Nielsen allows the early passages to breathe while slowly ramping up the tension. Then, by the end, events transpire so fast you can barely catch your breath, and you wish it would slow down so the characters could take a second to think. This ultimately becomes the film’s tragic irony. Nielsen was previously nominated and won this award in 2020 for similarly tight, precise work on the excellent Sound of Metal.
TÁR – Writer-director Todd Field’s choice of Monika Willi to cut his dread-soaked epic makes sense when you consider her most frequent previous collaborator: Michael Haneke. She has edited all of the Austrian master’s film’s since The Piano Teacher in 2001, including Palme d’Or winners The White Ribbon and Amour. Haneke specializes in dark humor amid tremendous human failings, a description that could easily be applied to TÁR, which makes Willi the perfect complement to everything Field is trying to accomplish.
There is a sense throughout TÁR that the center cannot hold. The central figure is attempting to prop up too many lies and delusions at once. Willi and Field take their time to pile up these deceptions (self and otherwise) until the weight of it all slowly and inevitably crushes her. The balancing of these many setups and payoffs is a tremendous feat of pacing and structure, turning one woman’s fall from grace into a journey into a cultural maelstrom.
The final analysis
As we said up top, Best Editing is closely tied to Best Picture and has been for the past 40 years, at least as regards the nomination. The win, not so much. In fact, since 2010, the only Best Picture winner also to win Best Editing was Argo in 2012. That changes this year, as Everything Everywhere All at Once is way out in front for both awards. Truth be told, I am more confident in its eventual Editing triumph than I am in Picture, but both seem like locks at this point in the season.

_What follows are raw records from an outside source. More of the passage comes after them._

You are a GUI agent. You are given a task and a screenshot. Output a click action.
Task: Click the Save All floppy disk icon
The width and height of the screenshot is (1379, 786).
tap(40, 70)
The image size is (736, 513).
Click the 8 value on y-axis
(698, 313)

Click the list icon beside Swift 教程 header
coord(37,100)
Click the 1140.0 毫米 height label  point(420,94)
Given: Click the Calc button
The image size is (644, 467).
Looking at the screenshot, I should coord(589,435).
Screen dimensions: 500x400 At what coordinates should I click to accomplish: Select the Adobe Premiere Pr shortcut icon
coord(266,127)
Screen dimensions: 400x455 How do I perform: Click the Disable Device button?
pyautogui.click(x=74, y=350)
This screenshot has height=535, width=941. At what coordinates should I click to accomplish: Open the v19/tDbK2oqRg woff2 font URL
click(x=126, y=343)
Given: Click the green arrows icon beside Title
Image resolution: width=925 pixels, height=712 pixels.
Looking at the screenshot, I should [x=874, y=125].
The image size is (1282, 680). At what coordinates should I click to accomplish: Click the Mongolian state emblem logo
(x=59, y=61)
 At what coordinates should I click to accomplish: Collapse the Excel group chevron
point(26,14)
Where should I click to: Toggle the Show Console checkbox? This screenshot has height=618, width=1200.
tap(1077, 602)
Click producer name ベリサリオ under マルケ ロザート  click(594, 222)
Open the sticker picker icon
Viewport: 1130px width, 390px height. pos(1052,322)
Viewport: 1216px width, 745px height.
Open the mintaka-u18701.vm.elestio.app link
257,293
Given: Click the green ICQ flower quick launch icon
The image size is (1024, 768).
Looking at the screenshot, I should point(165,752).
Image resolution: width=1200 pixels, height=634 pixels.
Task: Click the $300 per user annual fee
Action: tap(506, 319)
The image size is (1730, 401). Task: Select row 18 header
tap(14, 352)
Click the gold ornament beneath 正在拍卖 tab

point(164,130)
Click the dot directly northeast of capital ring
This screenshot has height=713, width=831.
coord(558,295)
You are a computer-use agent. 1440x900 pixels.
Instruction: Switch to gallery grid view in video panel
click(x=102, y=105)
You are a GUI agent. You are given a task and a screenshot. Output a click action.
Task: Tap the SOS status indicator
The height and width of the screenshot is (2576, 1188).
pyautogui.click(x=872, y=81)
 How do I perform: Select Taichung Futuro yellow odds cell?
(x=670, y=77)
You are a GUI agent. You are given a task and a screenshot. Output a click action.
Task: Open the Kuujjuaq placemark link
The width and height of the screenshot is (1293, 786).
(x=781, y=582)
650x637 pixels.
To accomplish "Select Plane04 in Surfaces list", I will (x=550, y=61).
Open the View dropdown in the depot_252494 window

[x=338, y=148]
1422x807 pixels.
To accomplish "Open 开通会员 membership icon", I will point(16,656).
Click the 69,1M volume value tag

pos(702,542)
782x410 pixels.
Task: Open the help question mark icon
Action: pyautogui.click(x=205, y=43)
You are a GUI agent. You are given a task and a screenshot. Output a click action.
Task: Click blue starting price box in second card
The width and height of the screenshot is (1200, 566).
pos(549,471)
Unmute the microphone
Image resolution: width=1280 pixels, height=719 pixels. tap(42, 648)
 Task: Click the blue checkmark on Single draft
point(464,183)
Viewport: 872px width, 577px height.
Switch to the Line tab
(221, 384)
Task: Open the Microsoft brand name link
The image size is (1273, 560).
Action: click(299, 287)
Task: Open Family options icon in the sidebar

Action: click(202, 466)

The Best Picture tie-in matters only in so much as the curious omission of All Quiet on the Western Front suggests one fewer major challenger to Everything Everywhere. War pictures tend to do well with the Academy’s Editing Branch, so the snub here suggests just a little weakness in the armor of an otherwise formidable contender. Regardless, Everything Everywhere All at Once will win this award, and it won’t be close.
Will win: Everything Everywhere All at Once
Should win: The Banshees of Inisherin
Should have been here: Decision to Leave
A note about my favorite snub: Park Chan-wook’s twisty, romantic crime thriller is a masterclass in misdirection. Every time you think you have your footing, Park and editor Kim Sang-bum pull the rug out from under you, showing you something you thought you understood in a whole new light.